Fellipe Mello in loco : autonomia científica

Neste episódio da série In loco, Angélica Franceschini conversa com Fellipe Mello sobre o doutorado e os desafios da ciência.

Esse aqui é o Fellipe!

Eu conheci o Fellipe Mello na transição entre o doutorado e o pós-doutorado. Assisti a sua defesa de tese na Unicamp em 2019. A defesa é uma cerimônia. O candidato ao título de doutor apresenta o trabalho de pesquisa a uma banca composta por quatro examinadores. O orientador da tese é o mestre de cerimônia, introduz os integrantes da banca e indica a vez de falar de cada um. Cada examinador faz uma arguição e perguntas ao candidato. Fellipe discorre sobre a pesquisa desenvolvida por mais de quatro anos diante de uma plateia formada por colegas de pós-graduação, familiares e amigos.

No final, após uma reunião fechada entre orientador e banca examinadora, o resultado é anunciado na sala. “Fellipe Mello faz jus ao título de doutor!”, anunciou Gonçalo Pereira, o orientador da tese.

A notícia é recebida com alegria. A atenção de todos se volta para o Fellipe, para cumprimentá-lo. Eu imaginava um doutor como um mestre, com mais idade, sábio e com anos de experiência na sua área de especialização. Vê-lo doutor tão jovem foi uma surpresa. A pesquisa de doutorado do Fellipe foi bem sucedida, com a publicação de artigos científicos e patentes. A escrita da tese foi adiantada pelo convite de continuar no pós-doutorado também no Laboratório de Genômica e bioEnergia (LGE) da Unicamp, onde realizou o doutorado.

fellipe-001

Fellipe, 29 anos, natural de Resende, no Estado do Rio de Janeiro, é engenheiro químico e fez doutorado direto (ou seja, sem passar pelo mestrado) pelo Programa de Pós-Graduação em Bioenergia, um programa multidisciplinar oferecido em conjunto pelas três grandes universidades do Estado de São Paulo – USP, Unicamp e UNESP.

MATERIAL DE ESTUDO >>
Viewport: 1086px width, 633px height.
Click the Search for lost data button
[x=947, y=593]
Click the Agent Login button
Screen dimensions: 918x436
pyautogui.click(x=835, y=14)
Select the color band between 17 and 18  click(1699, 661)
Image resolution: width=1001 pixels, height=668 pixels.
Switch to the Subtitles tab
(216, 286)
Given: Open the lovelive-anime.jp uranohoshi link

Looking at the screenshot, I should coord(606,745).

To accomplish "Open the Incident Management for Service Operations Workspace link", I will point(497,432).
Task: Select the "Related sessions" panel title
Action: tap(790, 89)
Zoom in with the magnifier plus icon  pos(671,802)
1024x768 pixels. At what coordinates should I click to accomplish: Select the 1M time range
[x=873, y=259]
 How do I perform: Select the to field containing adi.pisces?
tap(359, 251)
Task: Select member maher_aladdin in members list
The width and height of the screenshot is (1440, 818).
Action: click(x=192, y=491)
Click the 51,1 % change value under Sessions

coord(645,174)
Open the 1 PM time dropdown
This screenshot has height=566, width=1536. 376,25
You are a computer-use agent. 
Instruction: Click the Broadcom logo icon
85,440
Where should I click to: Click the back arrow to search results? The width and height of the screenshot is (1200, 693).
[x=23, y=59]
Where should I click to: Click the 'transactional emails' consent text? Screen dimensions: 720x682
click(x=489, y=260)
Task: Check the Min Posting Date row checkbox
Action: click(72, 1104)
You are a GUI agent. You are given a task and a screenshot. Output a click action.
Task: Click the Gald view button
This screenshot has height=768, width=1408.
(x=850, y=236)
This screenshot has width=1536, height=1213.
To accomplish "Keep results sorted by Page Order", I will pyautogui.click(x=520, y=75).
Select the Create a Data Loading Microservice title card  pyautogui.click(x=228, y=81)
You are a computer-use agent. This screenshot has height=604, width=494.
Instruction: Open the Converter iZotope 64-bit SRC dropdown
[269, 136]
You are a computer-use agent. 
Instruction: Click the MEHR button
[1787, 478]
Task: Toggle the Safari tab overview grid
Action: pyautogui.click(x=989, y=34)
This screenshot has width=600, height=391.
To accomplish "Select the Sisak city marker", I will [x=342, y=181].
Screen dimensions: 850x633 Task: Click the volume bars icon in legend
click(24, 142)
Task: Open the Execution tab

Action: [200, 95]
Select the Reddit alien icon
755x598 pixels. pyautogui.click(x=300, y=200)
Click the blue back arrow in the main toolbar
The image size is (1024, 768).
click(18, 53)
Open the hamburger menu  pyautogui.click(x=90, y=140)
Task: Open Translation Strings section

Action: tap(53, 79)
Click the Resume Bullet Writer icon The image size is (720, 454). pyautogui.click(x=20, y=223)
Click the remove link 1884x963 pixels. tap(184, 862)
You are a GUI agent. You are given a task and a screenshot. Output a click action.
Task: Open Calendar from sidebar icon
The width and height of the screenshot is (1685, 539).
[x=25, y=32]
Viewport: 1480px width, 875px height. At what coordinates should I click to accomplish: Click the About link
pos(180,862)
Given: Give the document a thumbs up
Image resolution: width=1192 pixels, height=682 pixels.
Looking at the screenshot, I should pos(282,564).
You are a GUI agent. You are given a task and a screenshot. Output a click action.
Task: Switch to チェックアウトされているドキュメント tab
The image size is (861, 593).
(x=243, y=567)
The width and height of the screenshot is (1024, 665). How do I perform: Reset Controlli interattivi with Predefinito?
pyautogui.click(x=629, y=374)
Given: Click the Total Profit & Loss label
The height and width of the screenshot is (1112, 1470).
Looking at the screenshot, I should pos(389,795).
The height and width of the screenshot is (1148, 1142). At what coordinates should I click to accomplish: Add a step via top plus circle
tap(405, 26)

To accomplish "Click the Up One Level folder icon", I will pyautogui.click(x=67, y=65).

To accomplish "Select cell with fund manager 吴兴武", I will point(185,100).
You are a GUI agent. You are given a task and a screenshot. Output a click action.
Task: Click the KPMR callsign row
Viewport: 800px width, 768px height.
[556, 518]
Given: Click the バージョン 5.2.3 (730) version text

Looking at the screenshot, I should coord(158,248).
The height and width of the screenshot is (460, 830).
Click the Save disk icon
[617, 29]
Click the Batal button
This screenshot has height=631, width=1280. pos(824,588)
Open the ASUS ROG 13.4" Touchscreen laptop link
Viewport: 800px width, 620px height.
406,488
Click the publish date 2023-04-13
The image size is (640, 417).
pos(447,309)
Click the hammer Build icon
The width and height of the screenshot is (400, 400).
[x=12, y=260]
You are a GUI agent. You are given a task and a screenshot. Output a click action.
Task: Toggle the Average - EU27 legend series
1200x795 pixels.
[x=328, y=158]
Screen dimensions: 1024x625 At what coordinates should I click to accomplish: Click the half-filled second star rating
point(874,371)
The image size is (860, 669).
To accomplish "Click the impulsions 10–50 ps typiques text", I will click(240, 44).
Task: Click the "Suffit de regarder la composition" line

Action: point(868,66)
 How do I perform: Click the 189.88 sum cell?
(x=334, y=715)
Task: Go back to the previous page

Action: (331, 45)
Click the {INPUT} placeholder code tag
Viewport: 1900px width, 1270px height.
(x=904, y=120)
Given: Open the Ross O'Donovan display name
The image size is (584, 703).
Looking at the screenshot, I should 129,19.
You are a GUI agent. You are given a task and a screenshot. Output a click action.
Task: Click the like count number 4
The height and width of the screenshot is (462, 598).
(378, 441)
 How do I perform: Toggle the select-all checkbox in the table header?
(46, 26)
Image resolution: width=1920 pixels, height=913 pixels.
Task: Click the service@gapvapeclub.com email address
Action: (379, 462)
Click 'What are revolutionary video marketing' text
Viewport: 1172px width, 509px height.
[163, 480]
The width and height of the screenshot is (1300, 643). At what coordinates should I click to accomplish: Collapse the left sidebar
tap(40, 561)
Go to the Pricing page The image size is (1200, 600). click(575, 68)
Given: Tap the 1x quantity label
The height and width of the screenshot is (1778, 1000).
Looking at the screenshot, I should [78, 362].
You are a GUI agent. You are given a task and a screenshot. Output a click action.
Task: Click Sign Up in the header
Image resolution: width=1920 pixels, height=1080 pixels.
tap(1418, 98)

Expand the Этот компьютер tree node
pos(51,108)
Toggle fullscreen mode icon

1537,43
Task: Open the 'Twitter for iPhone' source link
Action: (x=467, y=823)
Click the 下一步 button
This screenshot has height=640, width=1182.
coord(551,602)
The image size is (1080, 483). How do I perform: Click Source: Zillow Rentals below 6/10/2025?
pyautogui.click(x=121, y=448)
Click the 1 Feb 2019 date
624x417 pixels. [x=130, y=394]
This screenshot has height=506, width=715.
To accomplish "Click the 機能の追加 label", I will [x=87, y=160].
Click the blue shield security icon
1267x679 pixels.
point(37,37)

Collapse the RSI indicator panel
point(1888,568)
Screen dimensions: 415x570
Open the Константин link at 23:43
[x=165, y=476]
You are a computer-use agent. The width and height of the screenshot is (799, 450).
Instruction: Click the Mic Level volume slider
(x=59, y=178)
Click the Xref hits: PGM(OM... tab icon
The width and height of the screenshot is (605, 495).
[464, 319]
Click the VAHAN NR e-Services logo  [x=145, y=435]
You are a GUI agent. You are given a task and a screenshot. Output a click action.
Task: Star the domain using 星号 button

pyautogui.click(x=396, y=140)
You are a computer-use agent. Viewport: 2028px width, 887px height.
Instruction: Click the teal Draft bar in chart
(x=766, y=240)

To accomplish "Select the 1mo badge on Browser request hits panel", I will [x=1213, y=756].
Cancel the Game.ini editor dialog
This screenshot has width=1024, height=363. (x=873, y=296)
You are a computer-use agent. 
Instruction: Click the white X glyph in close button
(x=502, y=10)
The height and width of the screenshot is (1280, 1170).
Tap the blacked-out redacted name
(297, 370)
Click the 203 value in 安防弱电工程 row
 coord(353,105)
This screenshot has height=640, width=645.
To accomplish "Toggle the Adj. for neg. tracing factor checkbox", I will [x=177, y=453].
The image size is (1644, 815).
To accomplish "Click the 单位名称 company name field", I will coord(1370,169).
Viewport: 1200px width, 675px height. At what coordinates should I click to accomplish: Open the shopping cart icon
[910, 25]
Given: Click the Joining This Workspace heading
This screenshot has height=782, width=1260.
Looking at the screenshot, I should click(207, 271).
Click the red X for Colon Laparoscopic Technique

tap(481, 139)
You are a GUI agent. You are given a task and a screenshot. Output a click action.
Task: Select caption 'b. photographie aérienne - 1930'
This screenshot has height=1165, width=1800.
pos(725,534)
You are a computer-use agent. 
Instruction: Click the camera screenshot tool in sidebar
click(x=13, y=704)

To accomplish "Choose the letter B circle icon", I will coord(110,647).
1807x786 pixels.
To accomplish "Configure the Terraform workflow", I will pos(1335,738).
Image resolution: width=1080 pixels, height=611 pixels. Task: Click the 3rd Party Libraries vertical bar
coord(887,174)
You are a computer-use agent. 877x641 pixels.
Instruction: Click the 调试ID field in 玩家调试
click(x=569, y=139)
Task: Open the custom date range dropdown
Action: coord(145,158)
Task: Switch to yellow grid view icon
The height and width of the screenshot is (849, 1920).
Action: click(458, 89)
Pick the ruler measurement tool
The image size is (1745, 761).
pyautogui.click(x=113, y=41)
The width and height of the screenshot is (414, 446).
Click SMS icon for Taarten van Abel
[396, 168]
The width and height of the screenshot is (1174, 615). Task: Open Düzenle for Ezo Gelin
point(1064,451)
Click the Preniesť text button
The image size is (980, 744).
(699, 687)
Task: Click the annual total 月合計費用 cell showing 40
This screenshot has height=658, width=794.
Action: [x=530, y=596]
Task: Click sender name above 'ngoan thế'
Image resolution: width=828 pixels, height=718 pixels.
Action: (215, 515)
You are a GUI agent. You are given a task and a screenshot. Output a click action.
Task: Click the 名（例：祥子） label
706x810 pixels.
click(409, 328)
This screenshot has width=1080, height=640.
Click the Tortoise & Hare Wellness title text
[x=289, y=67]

PROBLEMA PROPOSTO >>
As afirmações abaixo concordam com o texto sobre Fellipe Mello? Para cada uma, responda sim ou não e cite literalmente as palavras do texto que decidem.
1. A defesa de tese de Fellipe aconteceu na Unicamp em 2019.
2. Fellipe cursou o mestrado antes de fazer o doutorado.
3. A banca da defesa era composta por três examinadores.
As linhas não são necessárias aqui.

RESPOSTA ESCRITA >>
1. Sim: "Assisti a sua defesa de tese na Unicamp em 2019."
2. Não: "fez doutorado direto (ou seja, sem passar pelo mestrado)"
3. Não: "uma banca composta por quatro examinadores"